The utilization of the joint representation (e.g. CLIP-based) over vision and language domains has been proposed in [Sha et al., DE-FAKE: Detection and Attribution of Fake Images Generated by Text-to-Image Generation Models, CCS'23], in which their method (implicitly) also leverages the discrepancy in the vision-language space to perform the deepfake detection. However, such important work is not included in this submission.
Furthermore, although the proposed method in this submission also considers the local discrepancy (in which the the object proposals found in the image and the objects described in the text are used), such design does not significantly boost the overall performance (according to the ablation study) and it needs to additionally utilize the object detector (where such object detector could be also limited to the object classes it has learn).

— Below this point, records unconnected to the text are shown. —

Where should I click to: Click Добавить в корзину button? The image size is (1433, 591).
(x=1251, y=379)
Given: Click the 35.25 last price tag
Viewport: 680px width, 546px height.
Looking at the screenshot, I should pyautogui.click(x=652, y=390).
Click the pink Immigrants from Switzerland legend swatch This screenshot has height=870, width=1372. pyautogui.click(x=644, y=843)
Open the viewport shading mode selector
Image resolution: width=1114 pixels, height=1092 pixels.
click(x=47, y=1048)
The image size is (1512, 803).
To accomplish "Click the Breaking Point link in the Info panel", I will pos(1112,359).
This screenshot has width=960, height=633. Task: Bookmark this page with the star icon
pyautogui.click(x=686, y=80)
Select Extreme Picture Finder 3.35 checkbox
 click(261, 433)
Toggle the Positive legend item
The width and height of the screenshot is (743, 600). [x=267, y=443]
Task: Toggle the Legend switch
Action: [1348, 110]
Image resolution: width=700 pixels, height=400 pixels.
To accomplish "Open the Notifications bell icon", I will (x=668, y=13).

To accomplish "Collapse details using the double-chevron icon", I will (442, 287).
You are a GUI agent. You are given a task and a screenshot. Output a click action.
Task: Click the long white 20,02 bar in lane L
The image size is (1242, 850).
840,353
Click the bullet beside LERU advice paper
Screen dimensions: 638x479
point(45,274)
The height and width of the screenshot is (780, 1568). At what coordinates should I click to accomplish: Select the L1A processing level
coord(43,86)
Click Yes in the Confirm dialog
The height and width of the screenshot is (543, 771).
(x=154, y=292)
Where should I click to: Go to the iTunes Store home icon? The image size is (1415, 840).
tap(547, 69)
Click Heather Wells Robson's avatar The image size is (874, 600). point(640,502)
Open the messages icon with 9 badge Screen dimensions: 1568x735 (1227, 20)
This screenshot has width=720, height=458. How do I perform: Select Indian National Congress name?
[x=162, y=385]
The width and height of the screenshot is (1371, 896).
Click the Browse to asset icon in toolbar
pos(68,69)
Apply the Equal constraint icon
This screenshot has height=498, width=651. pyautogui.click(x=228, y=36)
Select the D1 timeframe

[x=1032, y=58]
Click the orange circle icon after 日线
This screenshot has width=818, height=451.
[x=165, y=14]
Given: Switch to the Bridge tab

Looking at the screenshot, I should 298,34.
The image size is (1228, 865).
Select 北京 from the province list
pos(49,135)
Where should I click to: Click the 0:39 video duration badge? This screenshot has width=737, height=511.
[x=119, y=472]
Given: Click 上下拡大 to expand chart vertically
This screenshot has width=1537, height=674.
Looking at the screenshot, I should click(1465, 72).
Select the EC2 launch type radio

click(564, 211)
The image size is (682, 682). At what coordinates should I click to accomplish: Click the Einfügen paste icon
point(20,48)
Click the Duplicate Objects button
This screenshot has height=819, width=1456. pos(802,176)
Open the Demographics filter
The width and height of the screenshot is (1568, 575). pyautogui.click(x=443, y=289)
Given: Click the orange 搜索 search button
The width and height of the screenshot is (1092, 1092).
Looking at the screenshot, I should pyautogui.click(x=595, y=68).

The image-only model variant (cf. Figure.4) shows comparable performance with respect to the full model (and that is why the proposed method has only slightly better performance than the UniFD baseline, and such performance improvement could even disappear when the local discrepancy is excluded), there hence should be more investigation into better leveraging the complementary properties across vision and language domains.

问题

The authors should carefully address the concerns as listed in the weaknesses (e.g. limited novelty, insignificant performance improvement with respect to the baselines).

撤稿通知

2024-11-15

I have read and agree with the venue's withdrawal policy on behalf of myself and my co-authors.